Background: Although the identification of the BRCA1 and BRCA2 genes have been of great interest, these genes account for less than 5% of all breast carcinoma cases. The remaining cases are sporadic. Reanalysis of a large twin study suggested that genetic factors may play a significant role in sporadic breast and other carcinomas. Sporadic breast carcinoma is polygenically inherited. Multiple genes are likely to have an additive effect, each gene accounting for a fraction of the variance. One factor that may have an impact on the development of hormonally responsive breast tumors is the duration of exposure of the breast to estrogen. Therefore, one of the demographic risk factors for breast carcinoma is an early age of onset of menarche. The current study was based on the hypothesis that genes that play a role in demographic risk factors may be breast carcinoma risk genes in their own right. The authors hypothesized that six genes relevant to the timing of the onset of menarche and related risk factors might be candidate genes for breast carcinoma. These were the leptin gene (LEP), the leptin receptor gene (LEPR), the catechol-0-methyltransferase gene (COMT), the dopamine D(2) receptor gene (DRD2), the estrogen 1 receptor gene (ESR1), and the androgen receptor gene (AR).

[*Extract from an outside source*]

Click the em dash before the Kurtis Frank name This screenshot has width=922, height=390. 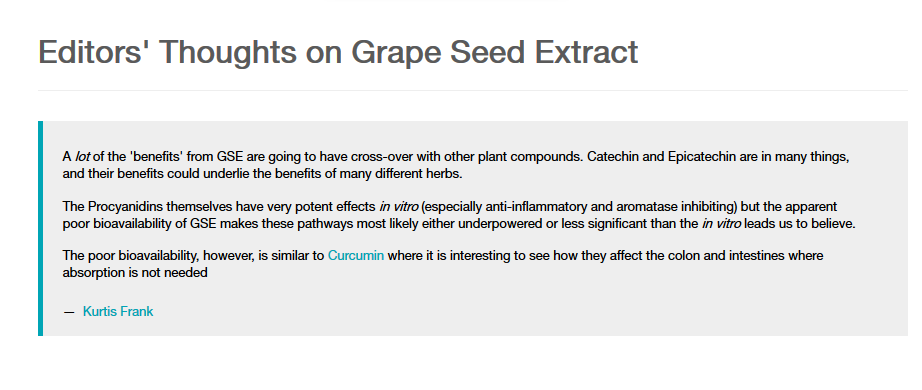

Methods: The authors examined 67 women with postmenopausal sporadic breast carcinoma and 145 gender and race-matched controls.
Results: Five of these genes accounted for a significant percent of the variance (r(2)) of breast carcinoma. The following r(2) and P values were calculated: LEP: 0.073, P < or = 0.0001; LEPR: 0.064, P < or = 0.0002; COMT: 0.073, P < or = 0.0001; AR: 0.040, P < or = 0.0035; and DRD2: 0.018, P < or = 0.05. When evaluated in a multivariate regression analysis, they accounted collectively for 24% of the variance of breast carcinoma (P < or = 0.0001). These genes accounted for 40% of the variance (P < or = 0.00001) in a subset of age-matched cases. Individual gene scores were added to form a breast carcinoma risk score (BCRS) that ranged from 0 to 17. When the BCRS was evaluated in a receiver operator characteristic plot, the area under the curve was 0.80 for the full set and 0.869 for the age-matched set. The relative breast carcinoma risk for the different BCRS scores ranged from 0.10 to 11.9.
Conclusions: These results demonstrate a potentially powerful method of evaluating the additive effect of multiple breast carcinoma risk genes to form a potentially clinically useful assessment of women's risk for sporadic breast carcinoma.